Applying Similarity Network Fusion to 92 circulating inflammatory proteins and 49 clinical variables in 698 HFpEF patients, researchers identified two prognostically distinct clusters within each sex. High-risk women faced a 2.45-fold greater risk of worsening heart failure (HR 2.45, 95% CI 1.32–4.54), while high-risk men showed even steeper separation (HR 2.77, 95% CI 1.27–6.04). Shared biomarkers across sexes included VEGF-A, TNFRSF9, and TGF-β, but women's high-risk profile was dominated by inflammatory and glycemic markers (CD40, HGF, TNF), while men's featured immune-regulatory and renal indicators (IL-10RB, PD-L1, eGFR). Findings were validated in an independent 342-patient cohort.

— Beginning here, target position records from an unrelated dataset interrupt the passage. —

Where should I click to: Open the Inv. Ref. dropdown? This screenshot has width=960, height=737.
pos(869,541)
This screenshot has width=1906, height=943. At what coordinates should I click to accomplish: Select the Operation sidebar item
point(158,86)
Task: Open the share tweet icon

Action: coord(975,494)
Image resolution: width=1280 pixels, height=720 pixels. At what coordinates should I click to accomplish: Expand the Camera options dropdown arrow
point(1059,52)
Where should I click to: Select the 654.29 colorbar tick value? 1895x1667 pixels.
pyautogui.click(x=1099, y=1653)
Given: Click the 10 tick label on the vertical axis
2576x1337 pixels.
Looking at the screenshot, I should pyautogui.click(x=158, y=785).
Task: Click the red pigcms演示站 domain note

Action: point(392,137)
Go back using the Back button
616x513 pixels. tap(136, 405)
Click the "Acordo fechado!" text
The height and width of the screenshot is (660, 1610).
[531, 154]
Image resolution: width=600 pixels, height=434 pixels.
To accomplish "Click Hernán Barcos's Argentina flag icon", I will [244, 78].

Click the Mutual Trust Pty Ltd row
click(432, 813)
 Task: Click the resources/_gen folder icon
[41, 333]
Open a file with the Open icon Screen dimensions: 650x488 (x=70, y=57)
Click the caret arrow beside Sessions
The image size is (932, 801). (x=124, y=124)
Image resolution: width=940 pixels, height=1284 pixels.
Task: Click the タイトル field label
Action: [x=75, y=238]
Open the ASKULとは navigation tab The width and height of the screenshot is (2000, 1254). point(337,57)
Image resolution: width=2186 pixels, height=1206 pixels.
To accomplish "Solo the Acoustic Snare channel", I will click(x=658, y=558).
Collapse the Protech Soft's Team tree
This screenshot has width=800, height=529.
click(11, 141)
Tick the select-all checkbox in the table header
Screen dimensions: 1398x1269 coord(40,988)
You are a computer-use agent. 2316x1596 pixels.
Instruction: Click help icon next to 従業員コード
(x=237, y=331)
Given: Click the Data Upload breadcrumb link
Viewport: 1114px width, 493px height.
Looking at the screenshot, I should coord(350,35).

HFpEF remains one of cardiology's most frustrating therapeutic frontiers — over a dozen large trials have failed to show mortality benefit — partly because the syndrome aggregates vastly different underlying pathobiologies. This work advances a precision medicine framework by demonstrating that sex is not merely a demographic variable but a fundamental axis of molecular heterogeneity. The inflammatory-glycemic signature in women aligns with prior observations linking adipose inflammation and insulin resistance to female HFpEF, while the renal-immune axis in men mirrors comorbidity patterns seen in hypertensive cardiomyopathy. The C-index of 0.62–0.63 is modest, suggesting these clusters capture real but limited prognostic signal. Crucially, this is a preprint posted on medRxiv and has not yet undergone peer review — biological interpretations and cluster stability should be treated as preliminary until independent scrutiny confirms them.